Several posters and a couple of elves like Sennheiser headphones. I have “Legacy” EH-150s, no longer made. I bought a second pair just as they were being discontinued. I didn’t buy the first set. I fished them out of a trash can when we were moving studios, pulled them apart, and fixed the broken wire. I’ve been happily using them ever since.

No, I don’t apply filters and effects to get rid of my tongue ticks, lip smacks, and gasping. I just don’t do very much voice work. It’s not a good match.

Koz

There is a fuzzy rule for setting voice volume. Occasional peaks and tips up to about -10dB to -6dB. That works out to blue waves tips about half-way or slightly less. If you go very much louder than that, you risk emphasis and theatrical vocal effects overloading (red bars). If you go a lot quieter than that, your voice start competing with the system noise (fffff).

Koz

Hi Koz,

Continuing the “headphone noises” discussion…

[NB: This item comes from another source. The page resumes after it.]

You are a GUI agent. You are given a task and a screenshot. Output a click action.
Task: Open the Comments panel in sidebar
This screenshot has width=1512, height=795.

I’ve finished my audiobook (yay!) and am now editing the thing. I’m still fighting to use Logic Pro X but am routinely told that any/all plugins I use do damage to my signal. This is outside normalization, EQ, and the Limiter. I’m talking RX, noise gating, compression, etc

I used to use RX De-Noise, RX De-Breath, and RX De-Clip. They do seem to hurt the signal WHEN they “work” haha. How then is Audacity supposed to help me clean up clicks and breaths? I can go in individually to replace clicks and aggressive breaths (or every breath?) with room tone. But there are these annoying headphone clicks that I can hear under some narration.

I’ve attached one short passage to this post to give you a sample of what I’m fighting to clean. Am I on the right track by simply replacing what I can with room tone and either ignoring or re-recording in-speech distortions?

Thanks, man

Jamie

any/all plugins I use do damage to my signal.

Sometimes that’s a philosophical question, or sometimes it’s a judgment call, and sometimes "The cure is worse than the disease." Some things, like noise reduction, can introduce audible side-effects/artifacts.

It’s often up to you to make a judgment if you are making an improvement or not. You’re the producer and you get to decide!

To an audiophile, the philosophy of high-fidelity is accurate reproduction. Anything that alters the sound, making it different from the original recording or original intent is considered “damage”. That may be where that sentiment is coming from. That’s on the _re_production side, not the production side.

Or maybe they are saying that any processing “damages” the signal. Most processing introduces rounding or small errors that are mathematically imperfect (and sometimes irreversable) and these might be considered “damage”. But those mathematical errors are very-very small and they can be ignored. You are using an effect to improve the sound and if it does what you want, you should do it!